Two new studies by researchers from the Perelman School of Medicine (University of Pennsylvania) revealed that the use of Metformin improves the survival odds for some breast cancer patients and might also be used as a treatment for endometrial hyperplasia (a precancerous condition that can develop in the lining of the uterus). The findings were presented to the American Society of Clinical Oncology (ASCO) Annual Meeting and published in the journal eLife.  Patients who started using Metformin after being diagnosed with cancer were almost 50 percent more likely to survive than non-users.

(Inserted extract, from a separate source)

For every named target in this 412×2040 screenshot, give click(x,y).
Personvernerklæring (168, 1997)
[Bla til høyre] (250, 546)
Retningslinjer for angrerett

The study that focused specifically on the efficacy of using Metformin to treat women newly diagnosed with endometrial hyperplasia was conducted on 18 participants. Fifty-six percent responded to treatment and the effect was most marked in women who had simple hyperplasia without complications or irregularities. This is a condition when an organ or tissue becomes enlarged due an increase in the reproduction of its cells which could signal an initial stage in the development of cancer. The typical method of treating endometrial hyperplasia is through the usage of progesterone-based therapies in the form of injections, intrauterine devices, and oral medications. Side effects include weight gain, mood swings, and gastrointestinal discomfort. Hysterectomies which involve the surgical removal of the uterus are also another common form of therapy for women who have completed child-bearing or who are post-menopausal.

Dr. Emily Ko, an assistant professor of Obstetrics and Gynecology at the Perelman School of Medicine and lead author of the study, said that Metformin presented an alternative for treating certain types of endometrial hyperplasia and that more studies would make it easier to identify which patients would be most suitable for the treatment and what would be the most suitable dosages of the drug.